Head of water quality and environment, Jason Rogers, spoke at the meeting and said the firm had "gone past the point of excuses as a water company" and "recognised that we have to deliver".

A presentation by the organisation's representatives stated there are 138 Combined Sewer Overflows (CSOs) in Shropshire and that "nearly half of the county's CSOs spilled more than 20 times" during 2023.

A following slide stated the business has "targeted these sites as a priority for solution delivery".

Severn Trent said £450 million is being invested this year to 'make a difference' and that £1.1 billion of investment is being made in their programme up until 2030.

The company revealed during their presentation at the meeting that there will be £214 million of investment across 200 improvements in the county "mostly focused on river quality, storm overflows and abstraction licence management", alongside £82 million of investment to "complete detailed options appraisal for the three new inland bathing water in Shropshire to improve water quality towards bathing quality".

Jason Rogers said at the meeting: "In Shropshire we've got £214 million to spend allocated, in the next five years to improve water quality and the 200 improvements that we have identified.

"We know exactly what the solutions are for the overflows and sewage treatment works.
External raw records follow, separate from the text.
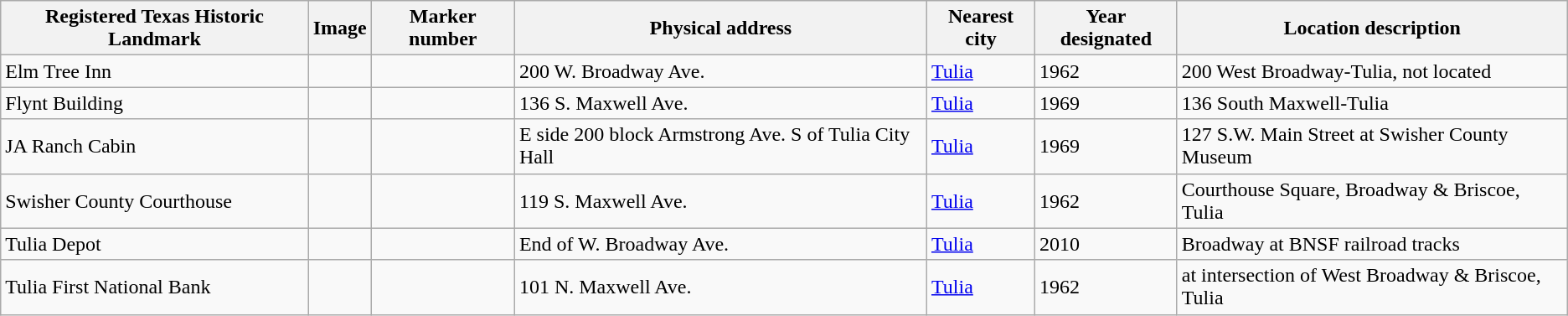
Location description [1372, 28]
JA Ranch Cabin [154, 146]
Tulia Depot [154, 244]
Courthouse Square, Broadway & Briscoe, Tulia [1372, 201]
Nearest city [980, 28]
Marker number [442, 28]
127 S.W. Main Street at Swisher County Museum [1372, 146]
Physical address [720, 28]
End of W. Broadway Ave. [720, 244]
at intersection of West Broadway & Briscoe, Tulia [1372, 286]
Registered Texas Historic Landmark [154, 28]
Image [340, 28]
Flynt Building [154, 103]
Elm Tree Inn [154, 71]
136 South Maxwell-Tulia [1372, 103]
Swisher County Courthouse [154, 201]
200 West Broadway-Tulia, not located [1372, 71]
2010 [1106, 244]
200 W. Broadway Ave. [720, 71]
136 S. Maxwell Ave. [720, 103]
101 N. Maxwell Ave. [720, 286]
E side 200 block Armstrong Ave. S of Tulia City Hall [720, 146]
Tulia First National Bank [154, 286]
Year designated [1106, 28]
119 S. Maxwell Ave. [720, 201]
Broadway at BNSF railroad tracks [1372, 244]
Find where the given text appears and provide that cell's center as (x, y) coordinate. 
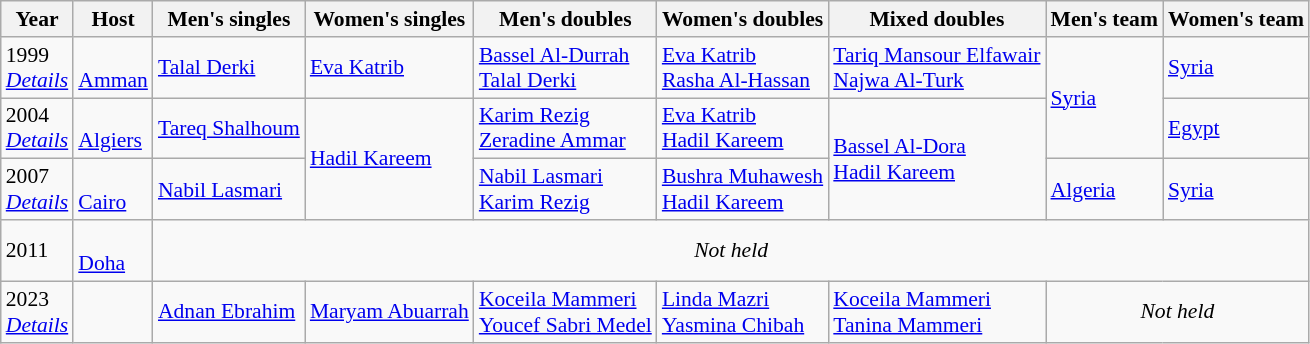
Eva Katrib Hadil Kareem (742, 128)
Bushra Muhawesh Hadil Kareem (742, 190)
2023Details (37, 312)
Eva Katrib Rasha Al-Hassan (742, 68)
Men's doubles (566, 19)
Bassel Al-Dora Hadil Kareem (936, 159)
Algeria (1104, 190)
Men's singles (229, 19)
Algiers (113, 128)
Karim Rezig Zeradine Ammar (566, 128)
Maryam Abuarrah (390, 312)
2004Details (37, 128)
Eva Katrib (390, 68)
Women's singles (390, 19)
Tariq Mansour Elfawair Najwa Al-Turk (936, 68)
2011 (37, 250)
Cairo (113, 190)
Women's team (1236, 19)
Bassel Al-Durrah Talal Derki (566, 68)
Nabil Lasmari (229, 190)
Nabil Lasmari Karim Rezig (566, 190)
Koceila Mammeri Youcef Sabri Medel (566, 312)
Women's doubles (742, 19)
Linda Mazri Yasmina Chibah (742, 312)
Koceila Mammeri Tanina Mammeri (936, 312)
Hadil Kareem (390, 159)
Host (113, 19)
Mixed doubles (936, 19)
Talal Derki (229, 68)
1999Details (37, 68)
Tareq Shalhoum (229, 128)
Amman (113, 68)
Men's team (1104, 19)
2007Details (37, 190)
Year (37, 19)
Doha (113, 250)
Egypt (1236, 128)
Adnan Ebrahim (229, 312)
Output the (x, y) coordinate of the center of the cell containing the given text.  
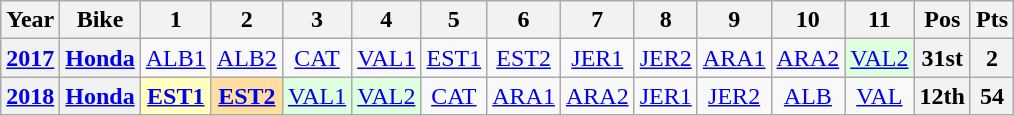
6 (524, 20)
9 (734, 20)
7 (597, 20)
10 (808, 20)
4 (386, 20)
ALB2 (246, 58)
5 (454, 20)
Pos (942, 20)
Year (30, 20)
ALB1 (176, 58)
31st (942, 58)
3 (316, 20)
VAL (880, 96)
11 (880, 20)
ALB (808, 96)
2018 (30, 96)
2017 (30, 58)
54 (992, 96)
12th (942, 96)
8 (666, 20)
Bike (100, 20)
1 (176, 20)
Pts (992, 20)
Search for the cell housing the specified text and yield its (X, Y) center coordinate. 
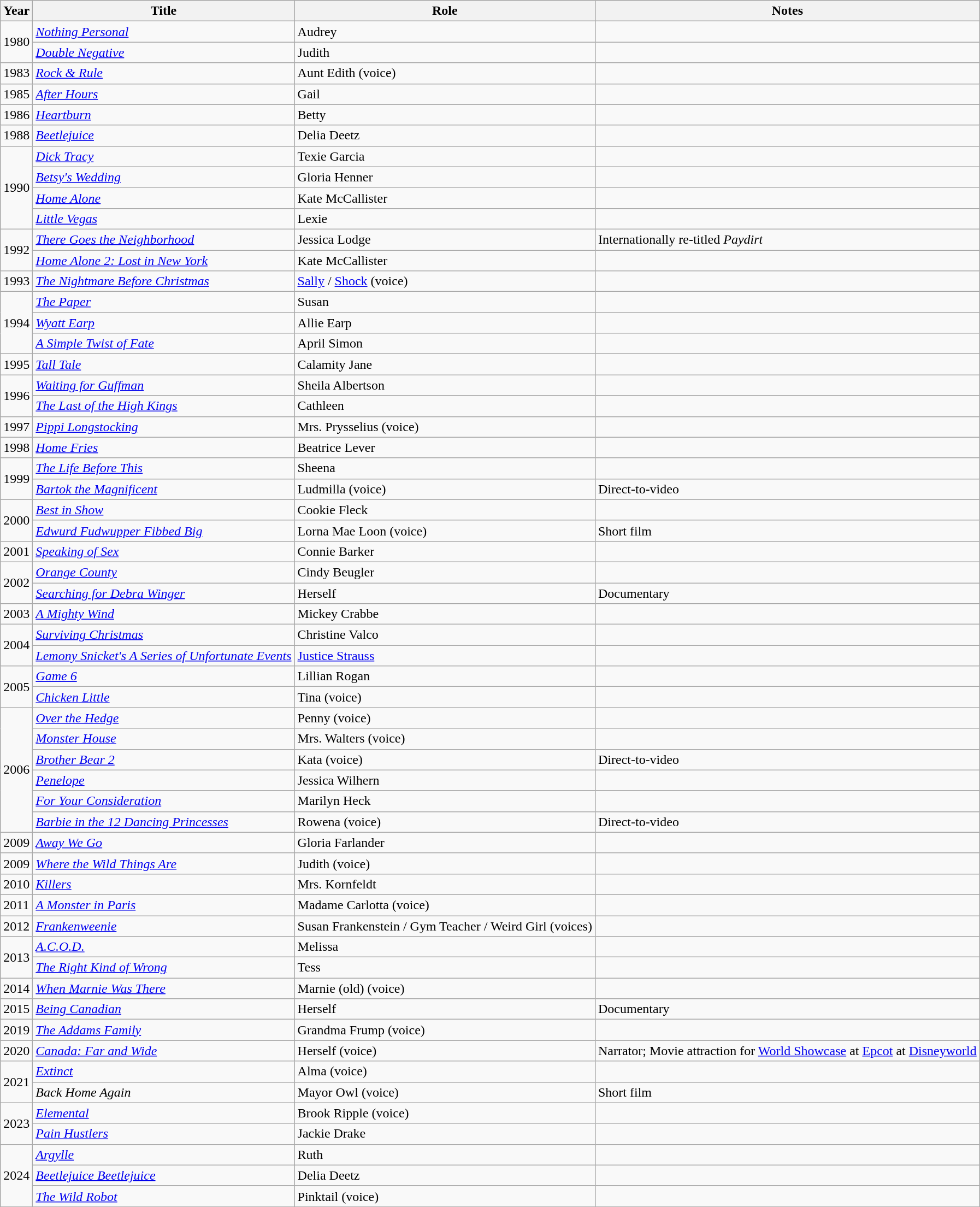
Rock & Rule (164, 73)
When Marnie Was There (164, 988)
1994 (16, 323)
Judith (445, 52)
Mrs. Prysselius (voice) (445, 427)
The Addams Family (164, 1030)
Jackie Drake (445, 1134)
Alma (voice) (445, 1071)
2024 (16, 1175)
Game 6 (164, 676)
Frankenweenie (164, 926)
Herself (voice) (445, 1050)
Nothing Personal (164, 32)
Brook Ripple (voice) (445, 1113)
Cindy Beugler (445, 572)
1983 (16, 73)
Speaking of Sex (164, 551)
The Paper (164, 302)
Chicken Little (164, 697)
Susan Frankenstein / Gym Teacher / Weird Girl (voices) (445, 926)
Grandma Frump (voice) (445, 1030)
Double Negative (164, 52)
The Life Before This (164, 468)
Aunt Edith (voice) (445, 73)
2012 (16, 926)
Lorna Mae Loon (voice) (445, 530)
2015 (16, 1009)
Beetlejuice Beetlejuice (164, 1175)
Justice Strauss (445, 656)
2001 (16, 551)
Home Fries (164, 447)
1999 (16, 479)
Lexie (445, 219)
Lillian Rogan (445, 676)
Ruth (445, 1154)
Orange County (164, 572)
Wyatt Earp (164, 323)
1985 (16, 94)
Canada: Far and Wide (164, 1050)
April Simon (445, 344)
1986 (16, 115)
Betty (445, 115)
A Monster in Paris (164, 905)
Ludmilla (voice) (445, 489)
Allie Earp (445, 323)
Penelope (164, 780)
2023 (16, 1123)
Texie Garcia (445, 156)
Tina (voice) (445, 697)
2014 (16, 988)
Heartburn (164, 115)
2019 (16, 1030)
Mayor Owl (voice) (445, 1092)
The Right Kind of Wrong (164, 967)
Gloria Farlander (445, 842)
Home Alone 2: Lost in New York (164, 261)
2000 (16, 520)
Searching for Debra Winger (164, 593)
Audrey (445, 32)
Sheila Albertson (445, 385)
Bartok the Magnificent (164, 489)
1988 (16, 135)
2006 (16, 770)
Brother Bear 2 (164, 759)
2010 (16, 884)
2005 (16, 687)
Calamity Jane (445, 364)
2004 (16, 645)
Cathleen (445, 406)
Away We Go (164, 842)
Barbie in the 12 Dancing Princesses (164, 822)
Pinktail (voice) (445, 1196)
Susan (445, 302)
Lemony Snicket's A Series of Unfortunate Events (164, 656)
A Simple Twist of Fate (164, 344)
Penny (voice) (445, 718)
Kata (voice) (445, 759)
Where the Wild Things Are (164, 863)
Being Canadian (164, 1009)
The Nightmare Before Christmas (164, 281)
Over the Hedge (164, 718)
For Your Consideration (164, 801)
Back Home Again (164, 1092)
Betsy's Wedding (164, 177)
2013 (16, 957)
Tall Tale (164, 364)
1993 (16, 281)
Connie Barker (445, 551)
Beetlejuice (164, 135)
Judith (voice) (445, 863)
Mickey Crabbe (445, 614)
1995 (16, 364)
Narrator; Movie attraction for World Showcase at Epcot at Disneyworld (787, 1050)
Notes (787, 11)
The Wild Robot (164, 1196)
Title (164, 11)
Cookie Fleck (445, 510)
Melissa (445, 947)
Argylle (164, 1154)
2011 (16, 905)
1997 (16, 427)
Monster House (164, 739)
1980 (16, 42)
Role (445, 11)
Beatrice Lever (445, 447)
A.C.O.D. (164, 947)
2002 (16, 582)
Marilyn Heck (445, 801)
Elemental (164, 1113)
There Goes the Neighborhood (164, 239)
Home Alone (164, 198)
1996 (16, 395)
Dick Tracy (164, 156)
A Mighty Wind (164, 614)
Sally / Shock (voice) (445, 281)
1990 (16, 187)
Gail (445, 94)
Mrs. Kornfeldt (445, 884)
2003 (16, 614)
2021 (16, 1082)
After Hours (164, 94)
Pain Hustlers (164, 1134)
Edwurd Fudwupper Fibbed Big (164, 530)
1992 (16, 250)
Surviving Christmas (164, 635)
Jessica Wilhern (445, 780)
Little Vegas (164, 219)
Year (16, 11)
1998 (16, 447)
Marnie (old) (voice) (445, 988)
Internationally re-titled Paydirt (787, 239)
Gloria Henner (445, 177)
Madame Carlotta (voice) (445, 905)
Pippi Longstocking (164, 427)
Best in Show (164, 510)
Tess (445, 967)
The Last of the High Kings (164, 406)
Mrs. Walters (voice) (445, 739)
Christine Valco (445, 635)
Killers (164, 884)
2020 (16, 1050)
Waiting for Guffman (164, 385)
Sheena (445, 468)
Extinct (164, 1071)
Rowena (voice) (445, 822)
Jessica Lodge (445, 239)
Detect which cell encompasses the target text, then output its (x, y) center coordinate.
We've actually got 51 interventions in the last few two to three months.

"As a business we're absolutely laser focused on that we need to get this done or the majority done before the weather changes in the winter because this is when we get the major changes on the overflows."

English Bridge.

The company's representatives revealed their initiatives to improve Shropshire's waterways that included raising weir walls and re-purposing unused huge-scale concrete tanks, as well as finding news ways to treat water and reducing the impact of stormy weather by installing flap-valves, and water butts.

During their presentation, the water company claimed: "Severn Trent are currently responsible for 14 per cent of the reasons for rivers not achieving good quality status however we want to get down to less than two per cent impact by 2030".

"We've got 138 CSOs in Shropshire, 68 of those…are spilling more than 20 times per year," the head of water quality and environment continued.

"We know which of those CSOs are, and part of our plans we have got solutions that are being identified for every single one of those overflows.

"Some may be a relatively cheap fix, others are hundreds of millions of pounds of investment.

"Shrewsbury is one of the areas where it needs significant investment to get the infrastructure to the right standard, but we have a plan for that and it will be delivered in the next three to four years.

"We're not looking backwards, we're looking forwards. We recognise that we have to invest and we have to move really quickly."